App (ectop.app.Ectop)

The main application class that coordinates the UI, handles global key bindings, and manages the lifecycle of the application. It uses Textual's Screen and Worker systems to handle concurrency.

Client (ectop.client.EcflowClient)

A thin wrapper around ecflow.Client. It provides: - Simplified API for common operations. - Centralized error handling and conversion of RuntimeError into more informative exceptions. - Mapping of node states to visual icons.

Widgets (ectop.widgets)

The UI is decomposed into several modular widgets: - SuiteTree: A customized Tree widget that displays the hierarchical structure of ecFlow suites. It uses lazy loading to only fetch and render nodes as they are expanded, ensuring high performance for large trees. - StatusBar: Displays real-time server connection status and the timestamp of the last successful synchronization. - MainContent: A TabbedContent widget that hosts the Log, Script, and Job views. - SearchBox: A specialized input for live-filtering the suite tree. - Modals: Lightweight screens for confirmation (ConfirmModal), variable editing (VariableTweaker), and "Why" inspection (WhyInspector).

Concurrency and Workers

To maintain a smooth UI, all blocking calls to the ecFlow server (which involve network I/O) are offloaded to Textual Workers using the @work decorator.

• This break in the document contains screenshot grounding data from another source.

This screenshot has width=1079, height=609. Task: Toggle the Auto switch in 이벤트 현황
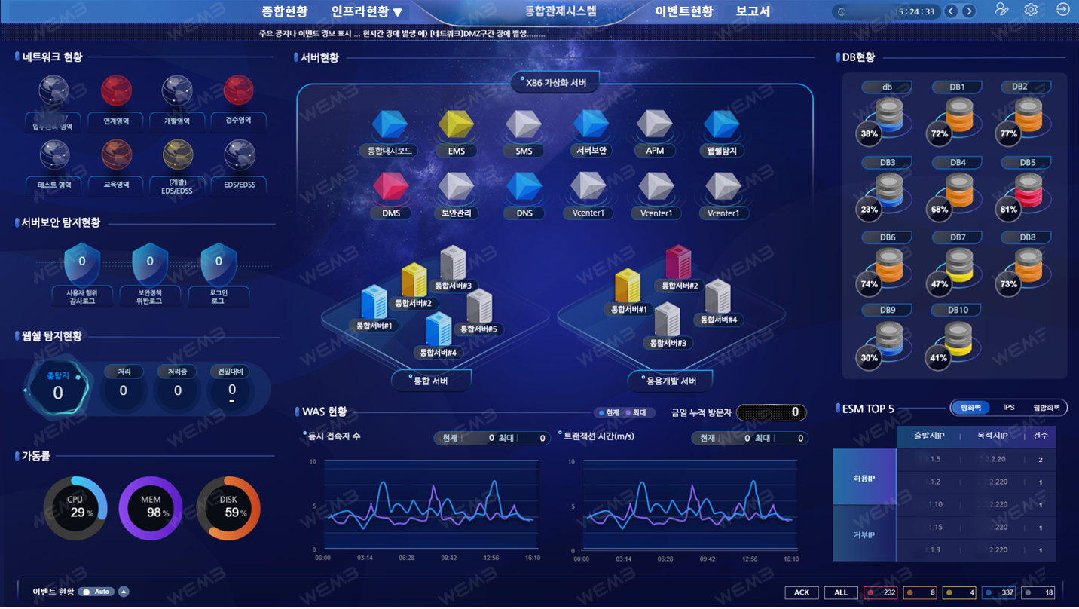pos(96,592)
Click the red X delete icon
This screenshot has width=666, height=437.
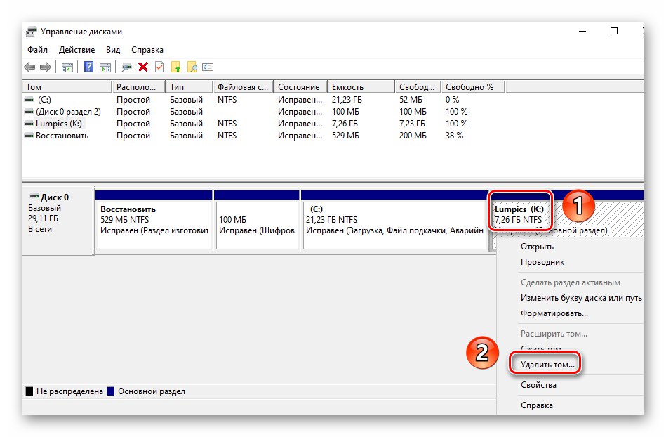(x=143, y=67)
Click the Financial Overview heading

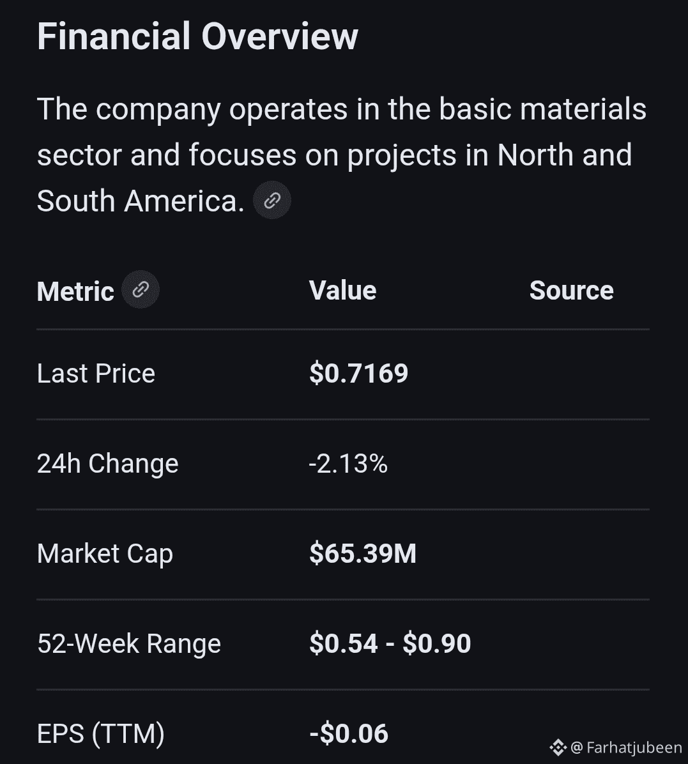click(x=197, y=36)
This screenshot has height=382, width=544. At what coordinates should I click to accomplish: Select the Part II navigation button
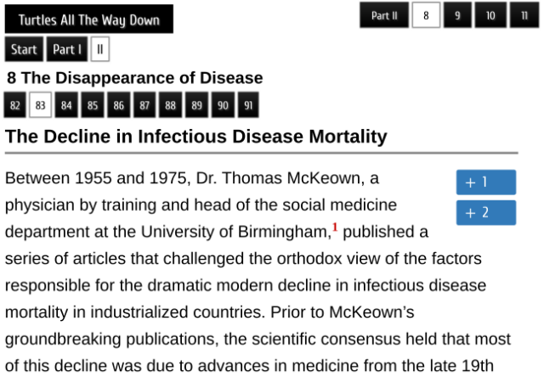pos(384,15)
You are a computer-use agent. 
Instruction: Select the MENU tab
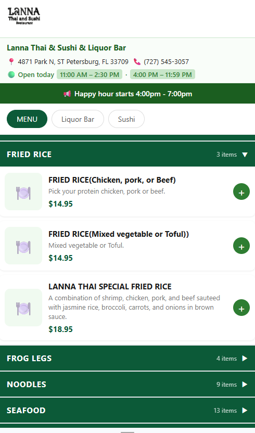(x=27, y=119)
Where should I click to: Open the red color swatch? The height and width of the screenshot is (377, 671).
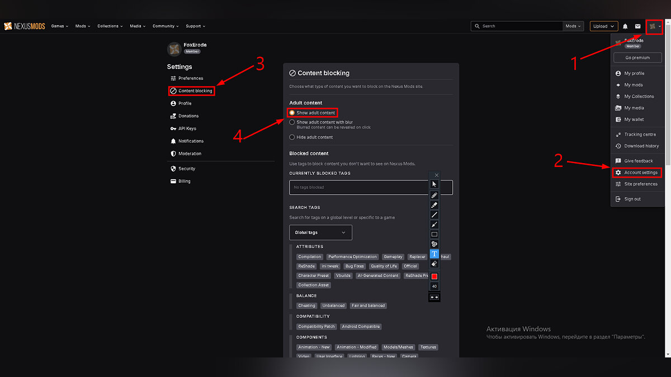point(434,276)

  • Thread-safe Updates: Workers that need to update the UI use self.call_from_thread() or Textual's message-passing system.
  • Exclusive Workers: Operations like "Refresh" use exclusive=True to prevent multiple simultaneous sync operations.

Event Loop

ectop uses a periodic interval (set in on_mount) to perform "live" updates, such as tailing log files when a node is active and the "Live" toggle is enabled.